Hazır koronavirüsle milletin kafası karışmışken, toplumun büyük tepkisini çekecek bazı icraatları aradan çıkarıyoruz
Hazır koronavirüsle milletin kafası karışmışken, toplumun büyük tepkisini çekecek bazı icraatları aradan çıkarıyoruz. Bunun son örneğini Açıköğretim Fakültesi'nin paralarına el konulduğunda gördük. Netice değişmiyor nasılsa, Eskişehir'in paralarının üzerine bir bardak soğuk su içiyoruz anlayacağınız... "Tüccar iflas edince, eski defterleri karıştırırmış" derler. İşte bizim hükumetimiz de para bulmak için ne yapacağını şaşırmış durumda. Son olarak Türk Hava Yolları'nın uçaklarını satıyorlardı. Halbuki ben size 650 milyon Amerikan Doları eden başka bir uçağı satmayı önerebilirdim. Her neyse; Çıkıntılık yapmayalım... Özetlemek gerekirse içimizden birinin cebinden yere madeni para düşse ve yerde yuvarlanmaya başlasa, hükumetimiz kafasını kaldırıp, "Benden mi düştü o para?" diyerek şansını şöyle bir deniyor. Biz Eskişehir'e ve Açıköğretime geri dönelim. Açıköğretim gelirleri bundan böyle YÖK'e devredilecek. Yani Hükumet YÖK'e, "Para yok kardeşim, git Anadolu Üniversitesinden al" diyecek. Öncelikle CHP Milletvekili Utku Çakırözer meseleyi gündeme getirdi. Çakırözer "Dünyanın hiçbir yerinde hükumet üniversitelerin parasına el koymaz" diyerek, ne kadar acınacak bir ekonomik durumda olduğumuza işaret etti. MHP İl Başkanı İsmail Candemir de kelimeleri çok özenli seçmek koşuluyla bir açıklamada bulundu. Sayın Candemir de bu olaya karşı çıktı ve "Paraları alırken kime sordunuz?" mealinde bir açıklamada bulundu. En sert açıklama ise İYİ Parti İl Başkanı Mehmet Ektaş'tan geldi.
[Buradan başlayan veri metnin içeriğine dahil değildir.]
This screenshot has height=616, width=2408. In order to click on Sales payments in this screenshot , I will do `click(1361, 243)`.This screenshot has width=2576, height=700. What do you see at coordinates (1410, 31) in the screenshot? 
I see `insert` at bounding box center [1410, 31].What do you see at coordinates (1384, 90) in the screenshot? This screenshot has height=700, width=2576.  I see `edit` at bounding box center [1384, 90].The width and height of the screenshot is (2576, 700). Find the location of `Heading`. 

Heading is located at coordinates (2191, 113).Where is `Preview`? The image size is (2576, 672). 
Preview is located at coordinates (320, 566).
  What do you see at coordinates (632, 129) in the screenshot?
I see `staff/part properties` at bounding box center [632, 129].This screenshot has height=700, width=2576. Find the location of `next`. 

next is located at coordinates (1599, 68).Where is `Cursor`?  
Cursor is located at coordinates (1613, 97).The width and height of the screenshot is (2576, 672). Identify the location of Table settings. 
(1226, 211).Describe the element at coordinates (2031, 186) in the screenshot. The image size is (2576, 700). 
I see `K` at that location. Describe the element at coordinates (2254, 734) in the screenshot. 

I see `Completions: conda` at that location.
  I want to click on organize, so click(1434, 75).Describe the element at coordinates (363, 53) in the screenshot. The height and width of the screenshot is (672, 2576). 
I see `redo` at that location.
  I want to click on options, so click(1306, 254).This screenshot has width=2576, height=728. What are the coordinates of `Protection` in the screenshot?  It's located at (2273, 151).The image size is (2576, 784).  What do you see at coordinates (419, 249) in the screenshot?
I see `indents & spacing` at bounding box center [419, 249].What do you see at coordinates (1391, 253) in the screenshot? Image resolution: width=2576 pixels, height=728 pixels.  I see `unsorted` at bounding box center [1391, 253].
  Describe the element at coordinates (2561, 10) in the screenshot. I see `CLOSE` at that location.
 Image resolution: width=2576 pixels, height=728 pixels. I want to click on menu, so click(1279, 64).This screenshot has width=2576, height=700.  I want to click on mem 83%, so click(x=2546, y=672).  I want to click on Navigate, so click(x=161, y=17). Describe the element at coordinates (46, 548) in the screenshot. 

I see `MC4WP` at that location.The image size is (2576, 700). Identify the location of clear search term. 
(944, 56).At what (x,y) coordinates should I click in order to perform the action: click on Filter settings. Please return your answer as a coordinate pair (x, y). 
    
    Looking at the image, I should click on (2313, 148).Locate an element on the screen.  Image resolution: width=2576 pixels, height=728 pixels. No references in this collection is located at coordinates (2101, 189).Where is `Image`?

Ektaş, "Ülkenin tüm kaynaklarını israf boyutunda harcayan, işsizlik fonundan deprem vergilerine, Merkez Bankasının ihtiyat akçesine kadar tüm kaynakları tüketen" diye nitelendirdiği hükumete, "Her kaynağı kuruttunuz, sıra üniversitenin gelirlerinde mi?" açıklamasında bulundu. Özetlemek gerekirse hiç kimsenin istemediği bir gelişme yaşandı. Ancak burası Türkiye. Burada insanların istediği değil, istemediği gelişmeler olur. İtiraz edenler de 'Hain' ilan edilir. Kötü gelişmelere alışkınız anlayacağınız.
Maskeler teslim ediliyor
Eskişehir Sanayi Odası maske üretimini hızlandırdı ve günlük 30 bin üretim seviyesine geldi. Bütün ESO yetkililerini, çalışan işçi kardeşlerimizi ve elbette başta bulunan Sinan Özeçoğlu'nu tebrik ederiz. Üretilen maskeleri yetkililere teslim eden ESO yetkilileri çok önemli bir işi başarıyor. Bu arada maskelerin maliyetinin topu topu 1 lira olduğunu öğrenince, küçücük bir bez parçasını 20 liradan satan fırsatçıların da kulaklarını çınlattık. Bu arada 1 liralık maskeden devletimizin de 25 kuruş kâr ettiğini öğrenmiş bulunuyoruz. Yüzde 25 KDV alıyor devletimiz çünkü. Benim bildiğim katma değer vergisi, vatandaşı fiş almaya teşvik eden böylece de kayıt dışı ticareti engelleyen bir uygulamadır. KDV uygulamasının çalışması için vatandaşın topladığı fişlerden geri ücret alması gerekir. Ancak bizim memlekette bu vergi katma değer vergisi olarak değil, sorma ver vergisi olarak kullanılıyor. Maske başına 25 kuruşu bile hesaplar duruma ne zaman geldik biz? Bu kadar mı kötü durumumuz?
Çiftçi çalışmaya başladı
Seyitgazili çiftçilerimiz, patates ekimine başlayarak, içimizin rahatlamasına neden oldu. Koronavirüs nedeniyle mümkün mertebe sokağa çıkmıyoruz. Ancak salgın tam da ekim dönemine denk geldi. Milyonlarca hektar tarım alanının boş kalması tehlikesiyle karşı karşıyaydık. Neyse ki çiftçimiz tarlasını sürmeye başladı. Bu gelişmeler ve tarlalarımızın boş kalacağı endişesi, tarımın ne kadar stratejik bir ekonomik dal olduğunu gösterdi. Tarım ve hayvancılık, yani yiyecek üretimi uranyumdan da, petrolden de altından da daha önemli. Bunu aç kalma tehlikesiyle karşı karşıya kalınca anladık. Çünkü uranyum kemirip, petrol içerek yaşayamayız. Ekmeğe ve suya ihtiyacımız var. Şimdi anladınız mı Atatürk'ün neden "Köylü milletin efendisidir" dediğini?